_Objective:_
Answer these questions from the forum thread on sentience below, one per line:
1. Which two things does the opening post name as the causes of sentience?
2. Which of the two quoted definitions does the reply say makes sentient machines a struggle?
3. According to the reply, what do we instantly do if we get burned by something hot?

_Passage to read:_
** Begin **

# Sentience



## Foxbat (Oct 21, 2004)

What are your thoughts on this and how it comes about?
Do you believe that Self Awareness comes at a point of ‘critical mass’ through an accumulation of information, or do you believe it to be something different?

And if you believe it to be different, then how so? Does it just exist in sentient beings or was there something else involved (God?) Is sentience a divine spark or merely part of our evolutionary development.

And here’s the crux of the matter: If you believe Self Awareness to be some sort of ‘critical mass’ achieved by accumulation of knowledge/experience etc. then would it be possible to create those ‘Thinking Machines’ which inhabit many Science Fiction stories?

My own (unqualified) opinion is that Sentience is caused by both evolutionary development and accumulation of knowledge. If this is true, then it should be possible to create an artificial self-aware entity.

What are your thoughts on this.

Does my post make you doubt  my own sentience?


----------



## aurelio (Oct 21, 2004)

*sen·tience * _n._

 1.    The quality or state of being sentient; consciousness.
 2.    Feeling as distinguished from perception or thought.

I think the second definition is where the concept of sentient machines is a struggle.  It means defining feeling as input distinct from mere information or statisitcs.  A machine may be able to sense and measure a rise in temperature, but will it "feel" hot?  This is a difficult question to answer.

As human beings, we have a vast combination of sensational input, and theoretically it would be possible to create a similar array in a machine so that it would receive all the same input, but then comes the interpretation of that input.  If we get burned by something hot we instantly pull away from it.  We feel the pain of the burn, but a machine, if it could "feel", might not associate pain with high heat even though it might respond the same way in order to protect itself from harm.  Their feeling of hot would not be our feeling of hot.

Machines may eventually become sentient, but I doubt it would be like our consciousness.  It would have to develop out of their own processes and how they pattern their responses, given they have enough experience, intelligence, and history to develope their version of feeling.

** End **

_Data:_

** Begin **

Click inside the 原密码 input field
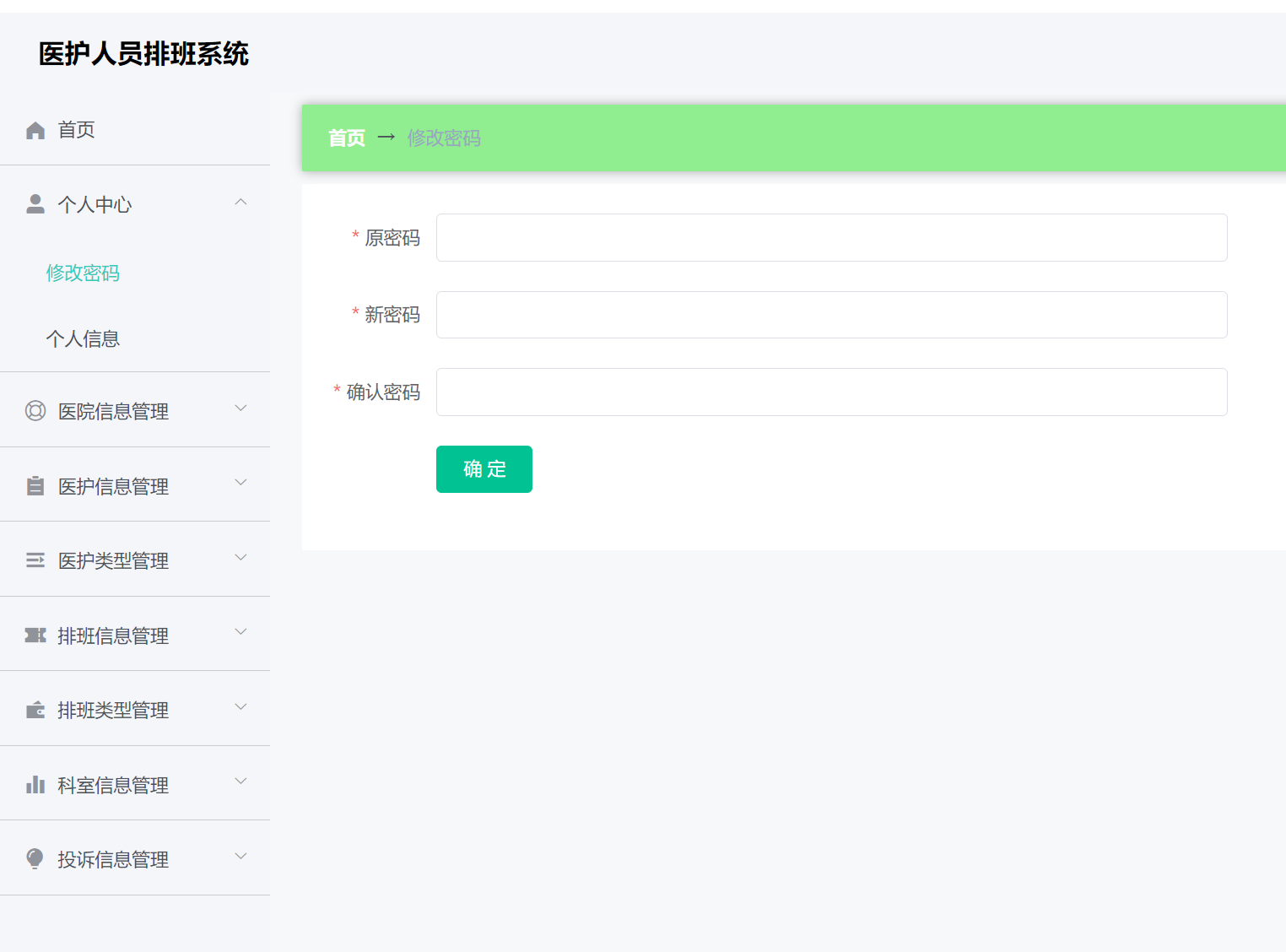 831,237
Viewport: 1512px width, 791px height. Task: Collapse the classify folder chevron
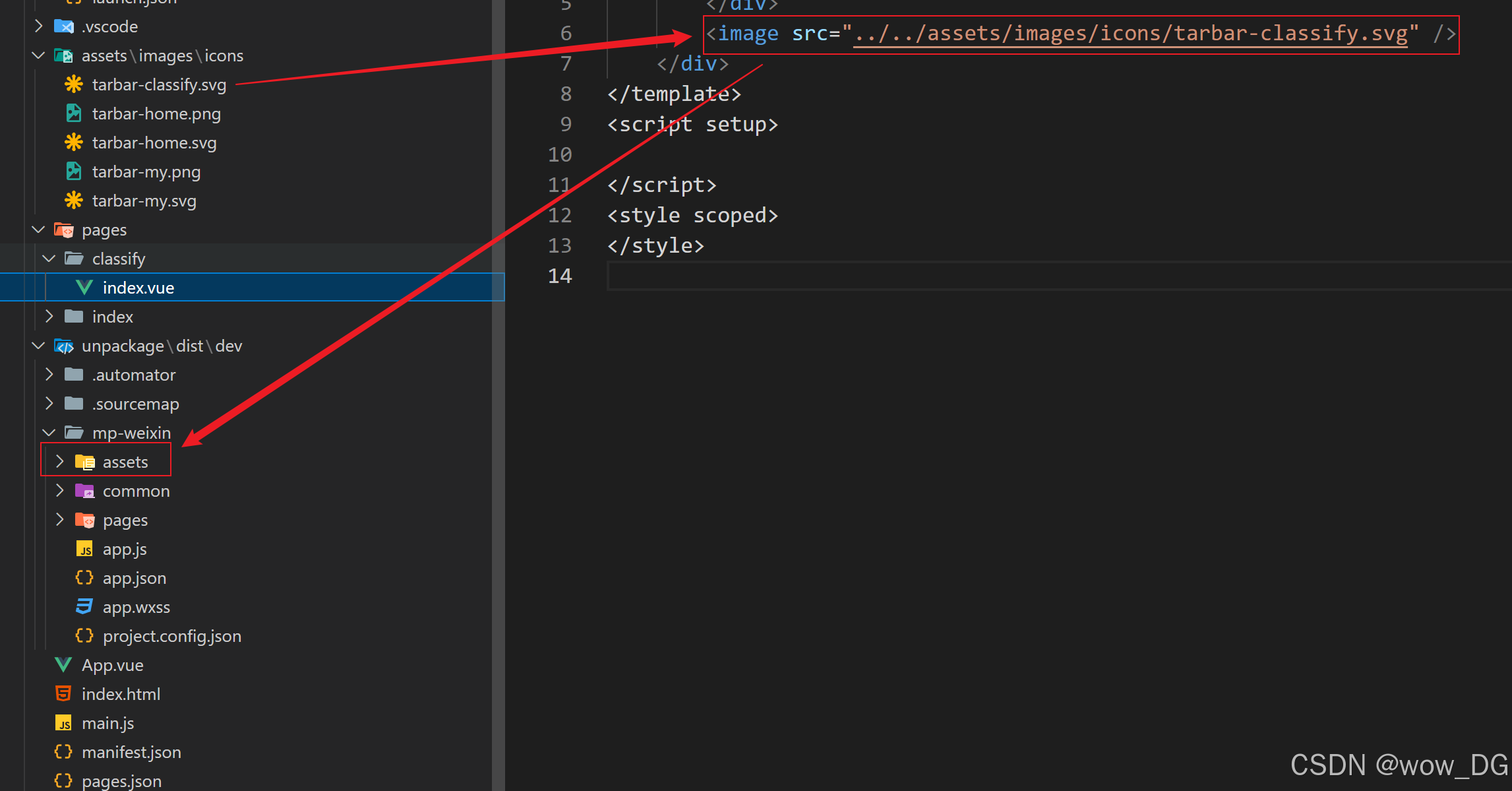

** End **

_Solved problem:_
1. Evolutionary development and accumulation of knowledge.
2. The second one: "Feeling as distinguished from perception or thought."
3. We pull away from it.